**Required action**: Print all the records below, word for word and in full.

START Dataset entries

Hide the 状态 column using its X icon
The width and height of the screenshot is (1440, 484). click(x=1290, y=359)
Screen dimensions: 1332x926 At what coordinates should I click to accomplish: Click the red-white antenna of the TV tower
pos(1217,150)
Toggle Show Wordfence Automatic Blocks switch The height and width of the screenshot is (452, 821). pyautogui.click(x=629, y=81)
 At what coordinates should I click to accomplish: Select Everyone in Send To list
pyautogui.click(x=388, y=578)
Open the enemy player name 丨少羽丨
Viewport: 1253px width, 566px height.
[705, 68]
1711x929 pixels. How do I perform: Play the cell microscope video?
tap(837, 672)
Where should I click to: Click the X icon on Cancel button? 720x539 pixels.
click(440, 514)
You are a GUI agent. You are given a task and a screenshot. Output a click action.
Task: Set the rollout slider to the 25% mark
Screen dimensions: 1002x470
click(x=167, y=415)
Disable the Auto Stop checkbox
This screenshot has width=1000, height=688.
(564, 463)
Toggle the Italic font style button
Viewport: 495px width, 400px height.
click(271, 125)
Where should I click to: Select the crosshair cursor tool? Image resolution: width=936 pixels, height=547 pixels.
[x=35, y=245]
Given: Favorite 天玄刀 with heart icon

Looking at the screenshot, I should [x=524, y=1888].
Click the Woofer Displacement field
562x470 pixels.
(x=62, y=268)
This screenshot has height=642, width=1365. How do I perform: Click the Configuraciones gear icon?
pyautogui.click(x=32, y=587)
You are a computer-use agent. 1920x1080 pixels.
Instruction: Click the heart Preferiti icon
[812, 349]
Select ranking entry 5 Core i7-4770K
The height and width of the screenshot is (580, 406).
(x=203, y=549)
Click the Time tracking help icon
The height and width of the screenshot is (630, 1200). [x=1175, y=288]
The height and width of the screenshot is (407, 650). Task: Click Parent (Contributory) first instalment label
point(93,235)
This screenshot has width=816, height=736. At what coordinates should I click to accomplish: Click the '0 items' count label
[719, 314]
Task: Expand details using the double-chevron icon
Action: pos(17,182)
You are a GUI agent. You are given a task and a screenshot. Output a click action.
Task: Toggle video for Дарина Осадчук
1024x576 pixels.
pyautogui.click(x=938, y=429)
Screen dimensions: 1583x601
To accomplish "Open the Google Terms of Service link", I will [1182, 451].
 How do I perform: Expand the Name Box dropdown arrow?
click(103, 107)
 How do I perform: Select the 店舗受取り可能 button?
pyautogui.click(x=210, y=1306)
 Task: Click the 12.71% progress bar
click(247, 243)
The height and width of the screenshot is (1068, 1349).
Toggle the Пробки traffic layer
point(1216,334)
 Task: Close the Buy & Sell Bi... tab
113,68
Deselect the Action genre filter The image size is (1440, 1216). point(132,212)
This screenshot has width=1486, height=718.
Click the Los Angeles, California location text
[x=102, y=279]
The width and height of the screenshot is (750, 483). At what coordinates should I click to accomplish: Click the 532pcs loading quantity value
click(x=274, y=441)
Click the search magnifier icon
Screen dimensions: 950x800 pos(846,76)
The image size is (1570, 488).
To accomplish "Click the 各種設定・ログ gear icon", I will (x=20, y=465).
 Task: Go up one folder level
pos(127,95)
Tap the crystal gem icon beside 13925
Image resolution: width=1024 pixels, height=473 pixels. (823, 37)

END Dataset entries

**Final answer**:
Hide the 状态 column using its X icon
The width and height of the screenshot is (1440, 484). click(x=1290, y=359)
Screen dimensions: 1332x926 At what coordinates should I click to accomplish: Click the red-white antenna of the TV tower
pos(1217,150)
Toggle Show Wordfence Automatic Blocks switch The height and width of the screenshot is (452, 821). pyautogui.click(x=629, y=81)
 At what coordinates should I click to accomplish: Select Everyone in Send To list
pyautogui.click(x=388, y=578)
Open the enemy player name 丨少羽丨
Viewport: 1253px width, 566px height.
[705, 68]
1711x929 pixels. How do I perform: Play the cell microscope video?
tap(837, 672)
Where should I click to: Click the X icon on Cancel button? 720x539 pixels.
click(440, 514)
You are a GUI agent. You are given a task and a screenshot. Output a click action.
Task: Set the rollout slider to the 25% mark
Screen dimensions: 1002x470
click(x=167, y=415)
Disable the Auto Stop checkbox
This screenshot has width=1000, height=688.
(564, 463)
Toggle the Italic font style button
Viewport: 495px width, 400px height.
click(271, 125)
Where should I click to: Select the crosshair cursor tool? Image resolution: width=936 pixels, height=547 pixels.
[x=35, y=245]
Given: Favorite 天玄刀 with heart icon

Looking at the screenshot, I should [x=524, y=1888].
Click the Woofer Displacement field
562x470 pixels.
(x=62, y=268)
This screenshot has height=642, width=1365. How do I perform: Click the Configuraciones gear icon?
pyautogui.click(x=32, y=587)
You are a computer-use agent. 1920x1080 pixels.
Instruction: Click the heart Preferiti icon
[812, 349]
Select ranking entry 5 Core i7-4770K
The height and width of the screenshot is (580, 406).
(x=203, y=549)
Click the Time tracking help icon
The height and width of the screenshot is (630, 1200). [x=1175, y=288]
The height and width of the screenshot is (407, 650). Task: Click Parent (Contributory) first instalment label
point(93,235)
This screenshot has width=816, height=736. At what coordinates should I click to accomplish: Click the '0 items' count label
[719, 314]
Task: Expand details using the double-chevron icon
Action: pos(17,182)
You are a GUI agent. You are given a task and a screenshot. Output a click action.
Task: Toggle video for Дарина Осадчук
1024x576 pixels.
pyautogui.click(x=938, y=429)
Screen dimensions: 1583x601
To accomplish "Open the Google Terms of Service link", I will [1182, 451].
 How do I perform: Expand the Name Box dropdown arrow?
click(103, 107)
 How do I perform: Select the 店舗受取り可能 button?
pyautogui.click(x=210, y=1306)
 Task: Click the 12.71% progress bar
click(247, 243)
The height and width of the screenshot is (1068, 1349).
Toggle the Пробки traffic layer
point(1216,334)
 Task: Close the Buy & Sell Bi... tab
113,68
Deselect the Action genre filter The image size is (1440, 1216). point(132,212)
This screenshot has width=1486, height=718.
Click the Los Angeles, California location text
[x=102, y=279]
The width and height of the screenshot is (750, 483). At what coordinates should I click to accomplish: Click the 532pcs loading quantity value
click(x=274, y=441)
Click the search magnifier icon
Screen dimensions: 950x800 pos(846,76)
The image size is (1570, 488).
To accomplish "Click the 各種設定・ログ gear icon", I will (x=20, y=465).
 Task: Go up one folder level
pos(127,95)
Tap the crystal gem icon beside 13925
Image resolution: width=1024 pixels, height=473 pixels. (823, 37)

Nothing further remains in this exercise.